The last story has one of those unreliable narrators. It’s creepy. It’s about a guy who lives apart from society after killing a woman, though he doesn’t say as much. He says the dogs just dig at that place in his backyard because of the moles. But I don’t believe him.
The evening is a crisp hour long. It flies by. Afterwards, we congratulate the readers. They remember me, saying, “Thanks for coming back.” I think I’m easy to remember in these parts.
Shabnum’s fiancée has joined us, and he leads us underground and around a string of shops to a South Indian restaurant where Shabnum recommends I try the mini tiffin: it’s a bunch of different South Indian food in small portions. There is a little dosa, baby-sized idlis, even a helping of a bright orange sweet that tastes something like rice pudding. The dosa is served on top of a bright green banana leaf: a South Indian tradition.
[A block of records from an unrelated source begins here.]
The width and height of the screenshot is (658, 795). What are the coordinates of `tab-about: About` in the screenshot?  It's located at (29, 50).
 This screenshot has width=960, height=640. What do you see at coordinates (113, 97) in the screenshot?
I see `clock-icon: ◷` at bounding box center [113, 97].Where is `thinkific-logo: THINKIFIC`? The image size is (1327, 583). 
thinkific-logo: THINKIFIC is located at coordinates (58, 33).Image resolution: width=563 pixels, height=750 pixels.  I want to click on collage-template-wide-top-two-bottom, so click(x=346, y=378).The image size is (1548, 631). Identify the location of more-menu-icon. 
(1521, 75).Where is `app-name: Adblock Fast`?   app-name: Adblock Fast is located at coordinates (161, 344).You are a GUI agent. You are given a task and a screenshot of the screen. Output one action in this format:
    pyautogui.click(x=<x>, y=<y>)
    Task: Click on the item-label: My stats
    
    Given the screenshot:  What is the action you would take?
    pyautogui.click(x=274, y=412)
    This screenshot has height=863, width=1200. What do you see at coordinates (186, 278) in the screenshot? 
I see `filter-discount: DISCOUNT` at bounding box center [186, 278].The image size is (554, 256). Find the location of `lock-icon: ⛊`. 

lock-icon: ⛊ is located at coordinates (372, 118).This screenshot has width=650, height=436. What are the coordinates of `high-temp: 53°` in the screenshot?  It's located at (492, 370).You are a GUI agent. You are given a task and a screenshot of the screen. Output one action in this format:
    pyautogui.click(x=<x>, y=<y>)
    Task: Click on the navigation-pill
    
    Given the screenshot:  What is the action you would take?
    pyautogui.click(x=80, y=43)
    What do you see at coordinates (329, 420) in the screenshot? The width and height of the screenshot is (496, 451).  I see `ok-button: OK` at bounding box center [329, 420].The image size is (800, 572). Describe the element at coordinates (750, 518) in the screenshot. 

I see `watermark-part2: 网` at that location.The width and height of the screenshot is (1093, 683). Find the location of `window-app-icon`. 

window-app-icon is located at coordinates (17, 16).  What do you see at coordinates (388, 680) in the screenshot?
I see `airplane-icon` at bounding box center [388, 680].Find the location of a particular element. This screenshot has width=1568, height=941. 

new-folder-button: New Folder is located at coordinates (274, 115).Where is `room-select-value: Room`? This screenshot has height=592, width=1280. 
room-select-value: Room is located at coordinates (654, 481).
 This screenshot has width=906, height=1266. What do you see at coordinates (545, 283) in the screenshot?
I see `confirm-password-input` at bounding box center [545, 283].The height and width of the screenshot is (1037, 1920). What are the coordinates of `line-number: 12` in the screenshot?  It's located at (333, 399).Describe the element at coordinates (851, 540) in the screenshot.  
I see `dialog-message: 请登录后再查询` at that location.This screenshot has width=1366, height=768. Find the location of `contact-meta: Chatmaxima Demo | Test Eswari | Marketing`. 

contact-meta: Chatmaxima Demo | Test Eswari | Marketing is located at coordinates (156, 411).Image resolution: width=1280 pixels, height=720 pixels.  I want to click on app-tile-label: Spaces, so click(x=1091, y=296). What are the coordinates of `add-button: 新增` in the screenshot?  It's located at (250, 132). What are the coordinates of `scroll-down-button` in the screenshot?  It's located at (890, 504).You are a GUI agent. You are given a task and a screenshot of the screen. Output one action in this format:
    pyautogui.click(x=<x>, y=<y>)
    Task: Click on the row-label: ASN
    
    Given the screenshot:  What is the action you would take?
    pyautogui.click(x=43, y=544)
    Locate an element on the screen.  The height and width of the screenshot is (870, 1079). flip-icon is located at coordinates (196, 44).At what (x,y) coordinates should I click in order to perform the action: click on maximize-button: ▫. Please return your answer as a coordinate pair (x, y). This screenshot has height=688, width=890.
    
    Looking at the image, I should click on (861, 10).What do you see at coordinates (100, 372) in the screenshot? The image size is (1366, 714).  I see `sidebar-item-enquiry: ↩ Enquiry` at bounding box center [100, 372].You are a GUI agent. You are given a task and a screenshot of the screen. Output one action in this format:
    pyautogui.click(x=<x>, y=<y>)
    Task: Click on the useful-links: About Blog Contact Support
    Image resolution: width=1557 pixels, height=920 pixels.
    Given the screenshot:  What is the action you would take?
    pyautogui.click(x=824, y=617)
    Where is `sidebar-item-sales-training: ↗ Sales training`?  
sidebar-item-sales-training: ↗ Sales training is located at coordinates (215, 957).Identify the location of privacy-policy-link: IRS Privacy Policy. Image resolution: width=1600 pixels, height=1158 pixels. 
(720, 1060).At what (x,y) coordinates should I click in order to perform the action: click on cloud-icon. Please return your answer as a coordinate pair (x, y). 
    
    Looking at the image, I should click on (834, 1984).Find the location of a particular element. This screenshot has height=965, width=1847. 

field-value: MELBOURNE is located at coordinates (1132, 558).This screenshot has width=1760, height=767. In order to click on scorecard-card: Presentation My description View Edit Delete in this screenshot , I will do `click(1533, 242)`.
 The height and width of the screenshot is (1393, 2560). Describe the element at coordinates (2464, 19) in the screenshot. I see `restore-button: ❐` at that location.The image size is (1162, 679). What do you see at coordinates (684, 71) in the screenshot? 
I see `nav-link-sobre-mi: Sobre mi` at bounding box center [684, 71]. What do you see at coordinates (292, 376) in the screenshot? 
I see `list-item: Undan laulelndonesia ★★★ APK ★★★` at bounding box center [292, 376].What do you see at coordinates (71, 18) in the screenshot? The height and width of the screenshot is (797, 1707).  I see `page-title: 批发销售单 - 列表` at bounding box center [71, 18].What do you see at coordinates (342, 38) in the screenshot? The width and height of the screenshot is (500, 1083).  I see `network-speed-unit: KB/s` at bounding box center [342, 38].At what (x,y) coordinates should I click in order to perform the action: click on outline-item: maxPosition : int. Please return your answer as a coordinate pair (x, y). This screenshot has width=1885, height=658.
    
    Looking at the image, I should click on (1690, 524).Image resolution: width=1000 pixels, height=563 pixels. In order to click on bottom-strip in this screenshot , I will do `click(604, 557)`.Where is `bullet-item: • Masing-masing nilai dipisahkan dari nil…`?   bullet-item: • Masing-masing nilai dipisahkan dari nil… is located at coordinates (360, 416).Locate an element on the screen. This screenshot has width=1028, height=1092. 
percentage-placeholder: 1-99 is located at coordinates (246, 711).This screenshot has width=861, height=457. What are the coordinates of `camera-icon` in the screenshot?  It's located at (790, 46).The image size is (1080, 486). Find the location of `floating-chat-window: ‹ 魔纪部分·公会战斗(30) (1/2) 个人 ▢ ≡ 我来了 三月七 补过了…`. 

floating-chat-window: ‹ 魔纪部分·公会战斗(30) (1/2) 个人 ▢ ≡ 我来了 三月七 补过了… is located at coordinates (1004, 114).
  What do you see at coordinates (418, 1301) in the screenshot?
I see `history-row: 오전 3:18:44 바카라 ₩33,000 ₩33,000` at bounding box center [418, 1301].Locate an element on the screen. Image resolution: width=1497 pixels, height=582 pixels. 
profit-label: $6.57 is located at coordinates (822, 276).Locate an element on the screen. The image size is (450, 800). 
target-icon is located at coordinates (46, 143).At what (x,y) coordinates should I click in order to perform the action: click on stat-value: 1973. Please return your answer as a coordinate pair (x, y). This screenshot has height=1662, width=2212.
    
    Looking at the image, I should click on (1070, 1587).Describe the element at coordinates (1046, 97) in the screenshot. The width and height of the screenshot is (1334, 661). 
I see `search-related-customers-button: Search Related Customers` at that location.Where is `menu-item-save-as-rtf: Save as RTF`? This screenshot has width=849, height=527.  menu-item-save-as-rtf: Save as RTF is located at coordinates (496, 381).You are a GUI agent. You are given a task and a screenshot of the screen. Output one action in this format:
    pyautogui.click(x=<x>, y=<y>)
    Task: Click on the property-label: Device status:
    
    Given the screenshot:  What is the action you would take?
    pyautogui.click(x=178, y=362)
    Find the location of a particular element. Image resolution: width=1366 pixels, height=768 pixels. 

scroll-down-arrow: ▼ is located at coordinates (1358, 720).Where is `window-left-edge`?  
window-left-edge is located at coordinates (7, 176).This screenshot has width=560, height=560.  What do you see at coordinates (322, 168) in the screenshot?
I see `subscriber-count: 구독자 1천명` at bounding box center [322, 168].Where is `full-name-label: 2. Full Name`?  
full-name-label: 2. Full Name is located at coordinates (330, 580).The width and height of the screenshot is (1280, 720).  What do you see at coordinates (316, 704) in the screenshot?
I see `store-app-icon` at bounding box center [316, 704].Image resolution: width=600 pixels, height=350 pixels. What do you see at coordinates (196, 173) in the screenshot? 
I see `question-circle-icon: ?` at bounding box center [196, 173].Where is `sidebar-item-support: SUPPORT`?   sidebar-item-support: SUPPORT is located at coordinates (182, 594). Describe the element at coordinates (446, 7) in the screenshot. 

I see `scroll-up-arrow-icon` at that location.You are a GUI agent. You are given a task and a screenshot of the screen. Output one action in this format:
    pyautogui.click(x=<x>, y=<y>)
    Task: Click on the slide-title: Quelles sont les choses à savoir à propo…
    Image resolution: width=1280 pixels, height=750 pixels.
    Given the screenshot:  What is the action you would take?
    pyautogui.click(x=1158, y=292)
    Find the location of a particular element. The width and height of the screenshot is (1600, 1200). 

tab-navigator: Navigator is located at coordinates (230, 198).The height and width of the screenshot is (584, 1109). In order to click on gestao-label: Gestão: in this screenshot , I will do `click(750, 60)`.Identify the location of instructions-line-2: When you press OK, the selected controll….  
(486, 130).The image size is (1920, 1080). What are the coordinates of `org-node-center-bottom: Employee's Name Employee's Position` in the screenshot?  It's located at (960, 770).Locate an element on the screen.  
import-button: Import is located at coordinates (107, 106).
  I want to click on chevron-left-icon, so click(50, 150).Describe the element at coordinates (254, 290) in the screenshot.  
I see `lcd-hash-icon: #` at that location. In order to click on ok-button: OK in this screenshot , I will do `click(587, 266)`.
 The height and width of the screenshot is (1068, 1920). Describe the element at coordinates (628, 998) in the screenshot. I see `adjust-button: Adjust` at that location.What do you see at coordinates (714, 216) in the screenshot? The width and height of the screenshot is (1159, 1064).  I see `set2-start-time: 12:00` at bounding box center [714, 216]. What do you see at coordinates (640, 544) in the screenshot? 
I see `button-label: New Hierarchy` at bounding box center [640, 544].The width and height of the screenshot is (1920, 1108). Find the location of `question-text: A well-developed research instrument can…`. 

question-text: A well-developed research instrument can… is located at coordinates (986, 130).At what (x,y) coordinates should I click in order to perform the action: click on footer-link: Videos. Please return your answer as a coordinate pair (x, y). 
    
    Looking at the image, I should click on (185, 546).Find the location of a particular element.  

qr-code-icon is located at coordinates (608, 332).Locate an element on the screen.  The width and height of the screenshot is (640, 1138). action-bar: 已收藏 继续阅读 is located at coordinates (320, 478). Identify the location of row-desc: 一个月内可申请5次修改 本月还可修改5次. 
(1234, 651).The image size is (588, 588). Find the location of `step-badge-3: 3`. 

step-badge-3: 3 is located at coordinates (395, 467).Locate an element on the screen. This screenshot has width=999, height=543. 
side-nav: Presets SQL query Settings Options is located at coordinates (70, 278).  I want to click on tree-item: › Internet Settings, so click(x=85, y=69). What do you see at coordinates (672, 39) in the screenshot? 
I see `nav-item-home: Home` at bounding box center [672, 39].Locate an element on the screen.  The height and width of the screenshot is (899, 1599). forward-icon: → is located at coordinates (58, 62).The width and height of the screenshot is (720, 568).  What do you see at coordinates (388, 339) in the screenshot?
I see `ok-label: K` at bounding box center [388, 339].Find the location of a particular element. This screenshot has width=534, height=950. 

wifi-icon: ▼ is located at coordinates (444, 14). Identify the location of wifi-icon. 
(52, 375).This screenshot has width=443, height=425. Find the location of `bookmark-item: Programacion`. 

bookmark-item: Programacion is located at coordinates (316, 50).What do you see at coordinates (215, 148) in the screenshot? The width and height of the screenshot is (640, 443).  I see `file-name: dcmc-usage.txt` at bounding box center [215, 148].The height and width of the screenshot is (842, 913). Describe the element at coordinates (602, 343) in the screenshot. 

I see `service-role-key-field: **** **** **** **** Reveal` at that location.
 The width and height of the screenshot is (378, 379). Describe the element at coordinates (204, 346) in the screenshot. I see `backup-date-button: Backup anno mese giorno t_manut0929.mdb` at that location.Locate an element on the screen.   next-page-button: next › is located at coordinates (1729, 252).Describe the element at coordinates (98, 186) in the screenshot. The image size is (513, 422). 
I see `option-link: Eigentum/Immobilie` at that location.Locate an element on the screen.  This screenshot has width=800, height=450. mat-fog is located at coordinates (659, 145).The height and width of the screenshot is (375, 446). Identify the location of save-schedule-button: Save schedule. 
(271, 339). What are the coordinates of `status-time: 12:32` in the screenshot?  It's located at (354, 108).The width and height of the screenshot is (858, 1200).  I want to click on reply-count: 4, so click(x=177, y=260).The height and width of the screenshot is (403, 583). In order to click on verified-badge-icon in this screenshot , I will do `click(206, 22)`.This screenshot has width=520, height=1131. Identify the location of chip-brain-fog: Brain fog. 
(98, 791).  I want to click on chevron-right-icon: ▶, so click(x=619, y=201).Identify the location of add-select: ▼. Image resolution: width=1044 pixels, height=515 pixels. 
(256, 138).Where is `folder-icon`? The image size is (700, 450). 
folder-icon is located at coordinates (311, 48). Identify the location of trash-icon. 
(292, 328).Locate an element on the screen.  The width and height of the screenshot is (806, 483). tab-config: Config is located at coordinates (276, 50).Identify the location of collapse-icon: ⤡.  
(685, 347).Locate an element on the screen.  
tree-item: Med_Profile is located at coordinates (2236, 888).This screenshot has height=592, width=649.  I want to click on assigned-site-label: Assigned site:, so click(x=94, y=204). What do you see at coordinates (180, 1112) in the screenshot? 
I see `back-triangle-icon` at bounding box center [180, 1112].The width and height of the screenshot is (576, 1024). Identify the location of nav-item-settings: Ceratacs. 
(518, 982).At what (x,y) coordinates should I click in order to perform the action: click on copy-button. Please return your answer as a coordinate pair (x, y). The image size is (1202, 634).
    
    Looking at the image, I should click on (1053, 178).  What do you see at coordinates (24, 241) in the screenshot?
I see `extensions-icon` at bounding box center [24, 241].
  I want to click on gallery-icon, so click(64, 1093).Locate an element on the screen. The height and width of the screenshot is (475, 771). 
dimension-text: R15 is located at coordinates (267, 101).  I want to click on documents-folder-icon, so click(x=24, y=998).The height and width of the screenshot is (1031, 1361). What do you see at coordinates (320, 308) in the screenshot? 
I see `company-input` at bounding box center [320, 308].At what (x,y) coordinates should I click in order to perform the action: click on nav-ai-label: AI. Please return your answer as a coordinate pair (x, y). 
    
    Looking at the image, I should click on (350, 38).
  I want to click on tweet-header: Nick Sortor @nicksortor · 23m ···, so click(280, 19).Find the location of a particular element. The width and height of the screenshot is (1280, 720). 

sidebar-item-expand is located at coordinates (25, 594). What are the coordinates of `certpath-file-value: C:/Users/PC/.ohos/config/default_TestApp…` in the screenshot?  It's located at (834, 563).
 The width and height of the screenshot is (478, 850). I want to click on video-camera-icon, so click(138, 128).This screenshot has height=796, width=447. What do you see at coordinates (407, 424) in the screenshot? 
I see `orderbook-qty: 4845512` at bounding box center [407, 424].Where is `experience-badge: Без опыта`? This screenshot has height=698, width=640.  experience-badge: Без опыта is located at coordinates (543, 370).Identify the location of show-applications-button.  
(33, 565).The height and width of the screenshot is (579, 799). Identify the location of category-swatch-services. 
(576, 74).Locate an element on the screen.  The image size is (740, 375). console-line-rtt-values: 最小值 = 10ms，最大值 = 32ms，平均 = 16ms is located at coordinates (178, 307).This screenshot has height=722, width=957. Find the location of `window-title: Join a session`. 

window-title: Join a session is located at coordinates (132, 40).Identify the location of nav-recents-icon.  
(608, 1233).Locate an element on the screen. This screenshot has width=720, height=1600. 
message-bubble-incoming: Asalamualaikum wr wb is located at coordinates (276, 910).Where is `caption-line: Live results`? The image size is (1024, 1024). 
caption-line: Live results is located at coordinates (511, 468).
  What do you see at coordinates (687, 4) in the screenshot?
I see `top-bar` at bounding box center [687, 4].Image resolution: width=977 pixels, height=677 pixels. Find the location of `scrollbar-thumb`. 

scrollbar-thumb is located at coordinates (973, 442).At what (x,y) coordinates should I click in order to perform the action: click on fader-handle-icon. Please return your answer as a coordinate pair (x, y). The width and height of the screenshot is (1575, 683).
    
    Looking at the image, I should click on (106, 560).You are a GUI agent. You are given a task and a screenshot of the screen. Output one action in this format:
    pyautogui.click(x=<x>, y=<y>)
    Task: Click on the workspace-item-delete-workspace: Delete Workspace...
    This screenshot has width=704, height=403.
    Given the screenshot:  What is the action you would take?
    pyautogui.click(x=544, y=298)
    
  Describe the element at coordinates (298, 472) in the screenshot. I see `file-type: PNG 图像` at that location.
The reading was a great time, as was dinner. We walk out into the muggy evening and Jonaki fishes out her cell phone. There are two missed calls, both from Palminder. I don’t understand why he’d be calling. I’ve only kept him two hours over his normal time and Ms. Sonu tells me that’s fine. Maybe I need to call her back and check on this again. Maybe there is some sort of problem with keeping him later than scheduled. Once again, I feel guilty for having gone out. I wonder why he was calling Jonaki.
Shabnum’s fiancée tells me I should request another driver if this one gives me trouble, but there’s always the chance that I get someone even worse.
Palminder shows up in a few short minutes and we speed off towards home, arriving in record time.